So do I whine about work first or share the good bits.....hmmmm.
Good news I think: I had two calls today who between them have covered the remainder of Andy's vet bills. So now anything that comes from the chocolates is going to be used to buy food and dewormers, which Children of Fire boss will distribute in Slovo, as she says none of the recognised pet-helpers really do much in the camp. I'm hoping for close to another R1000-00, which will deworm and feed a couple hundred cats for a while. Yay. I am overwhelmed by the way this has just 'happened', all along. Andy showed up, I had to help, but I was really expecting that it would end up being just me and a big vet bill. To see the way that other people have willingly chipped in has been great.
Although it was not my intention originally, I think I might look at whether it would be possible to keep the Andy-fund running in some way. Especially if I can abuse Bronwen as a distribution service - she knows the whole structure of the camp, the people, the animals etc. It's more ambitious than I had thought of, but if I can get a couple of hundred rands worth of food and meds in every month.....WOW!
Work was good and bad. And long. I ended up spending 8 hours there, which is way longer than I am used to! And the Nardil postural hypotension bit has kicked in big time, so when I sit for a while and then try walk across the room, there is some serious disconnection between brain and body. The one time, I was trying to talk intelligently at the same time, and I was seriously wondering whether I was going to fall on my face before I reached something I could hold on to. Interesting, but not the most fun drug abuse I've ever had!
There might be more work that I will have to do. From everything I know about being a damn good DBA, the new site take-on is an important, deserving of care project. But it doesn't justify a full time on site person for two months (which the guy who wants the two month contract is telling them) and another application DBA person as well. It's about a half day position most of the year, with 3 months of an hour or two, and 3 months of full day. Not 2 or 3 people! It's the sort of site that I have run on my own most of my life, and to me, the big reason for outsourcing the DBA services is so that you never have to rely on only one person knowing the site, and so that when your prime DBA goes away, you have someone available for day to day stuff.
The good news is that they still want to keep me, the bad news is that they want to make it more formal, by making me go through a contract house. On the other hand, at least that should remind me to bill every month!!
So now, I need to check on baby Miky the mynah and his two pigeon friends, the snake, who I gave blupper to just now (what do you call it, when you only get fed once a week??), the ten little mice who don't know yet that they have just joined the food chain and are busy running around being so cute that I might just quietly release them instead, the sick pigeon, and the very sick owl who has bad trichomoniasis, which is what owls who eat pigeons that are carriers get, and which is why people say pigeons carry disease. He is really really sick - nose and throat full of maggot eggs, big plug of yuckky mucus wedged in throat (takes about 1 month to 6 weeks for mucusy hole to heal), so has been cleaned up, given two different antibiotics, traumeel, fluids only until he is stronger.....I have put him in the kitchen rather than the clinic because I don't want him infecting my healthy pigeons. Can't wait to use that line, as normally it's the other way round!

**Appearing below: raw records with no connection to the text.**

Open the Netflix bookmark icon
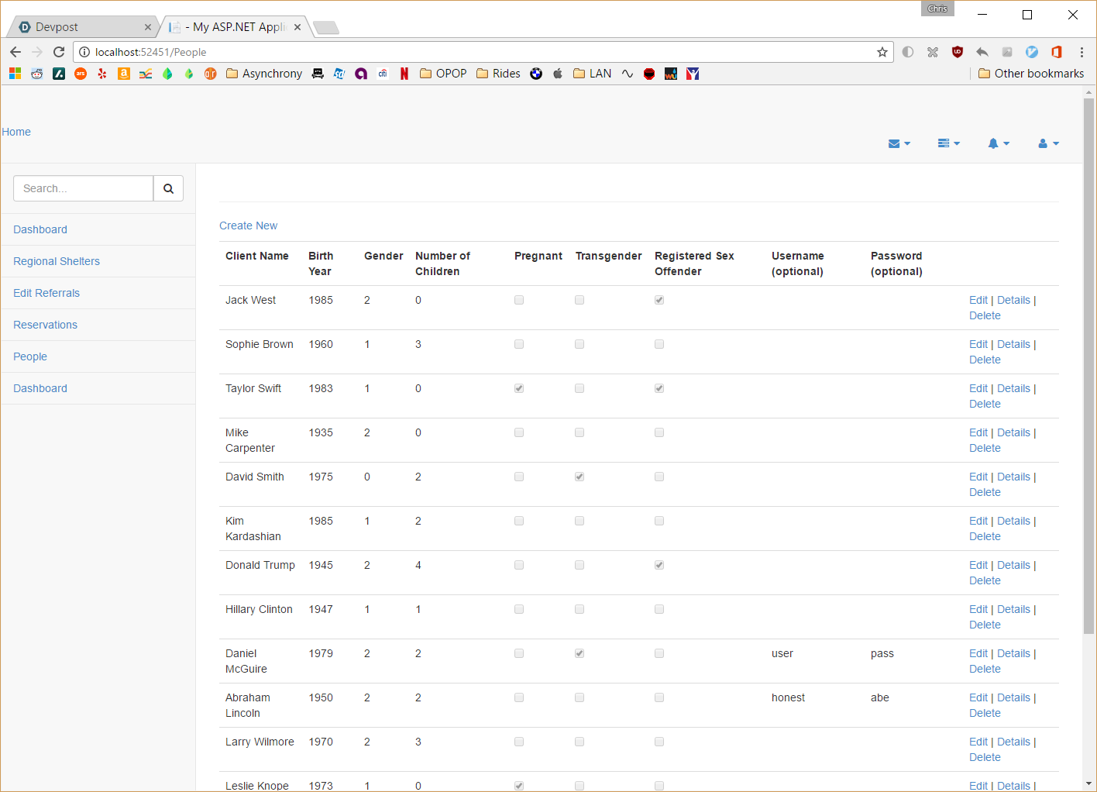The width and height of the screenshot is (1097, 792). point(404,74)
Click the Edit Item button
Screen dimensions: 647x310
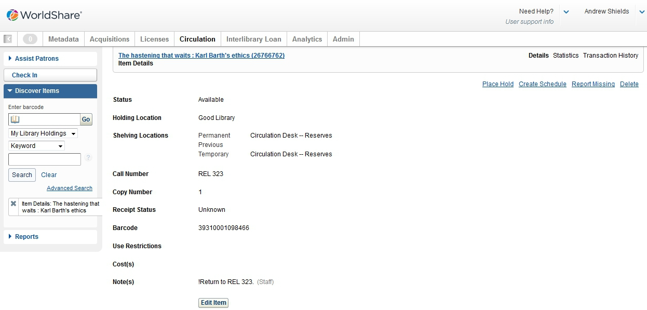click(x=213, y=303)
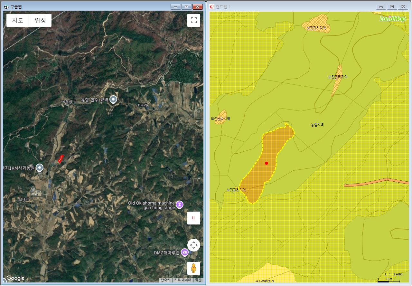Click the red dot in the land map
This screenshot has width=412, height=286.
266,163
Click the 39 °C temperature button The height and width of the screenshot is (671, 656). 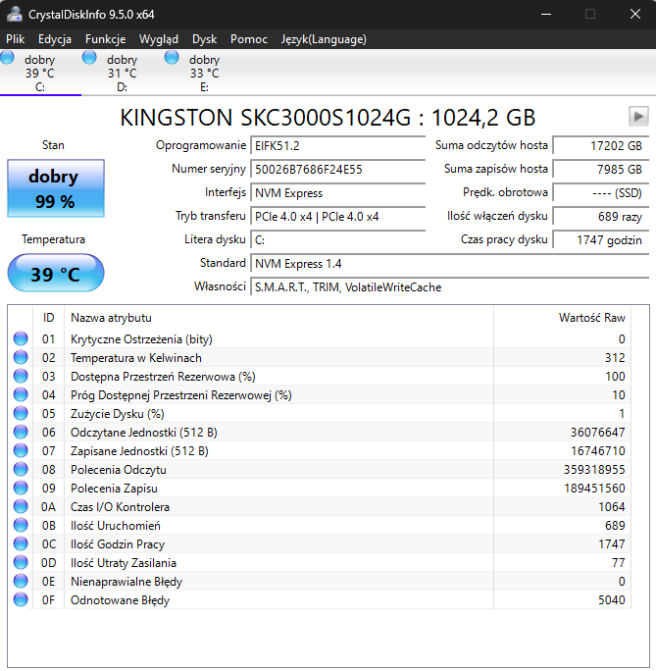55,274
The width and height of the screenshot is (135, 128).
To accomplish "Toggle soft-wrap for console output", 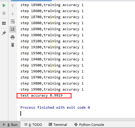I will (13, 21).
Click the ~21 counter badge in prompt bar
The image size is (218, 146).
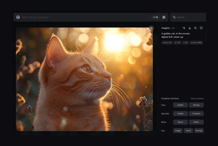pyautogui.click(x=155, y=17)
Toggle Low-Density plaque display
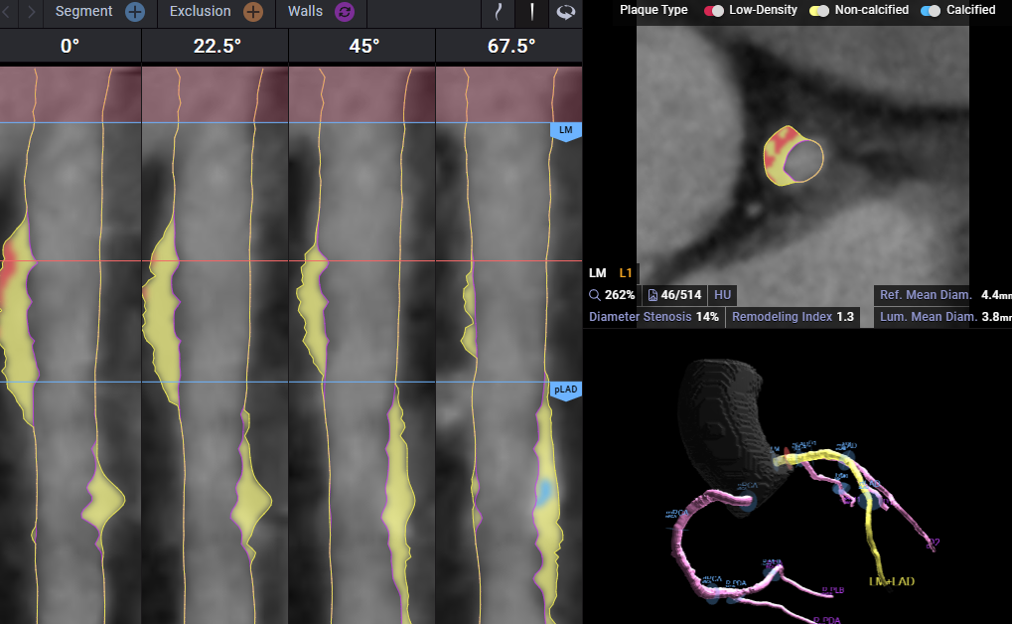 coord(713,10)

And apart from all that, I realised today that there is actually only one thing that I am staying alive for. Might sound dumb, but I figured today that there is one man who I would like to kiss - and apart from that I can't think of any good reason for staying alive. The rest of everything - work, family, animals, birds, day to day stuff is just that. Stuff. None of it justifies wasting this much oxygen, none of it justifies sticking around. Guess the saddest bit is the man concerned is not someone I would ever actually approach, it means either I drag on until I give up wishing for that, or I just die knowing that I'm doing it without achieving the sweetest thing out.
Or, in my dreams, the meds start working, and the psychotherapy makes me confident and happy and the pigs flying past the window all wave their fat little trotters as they pass...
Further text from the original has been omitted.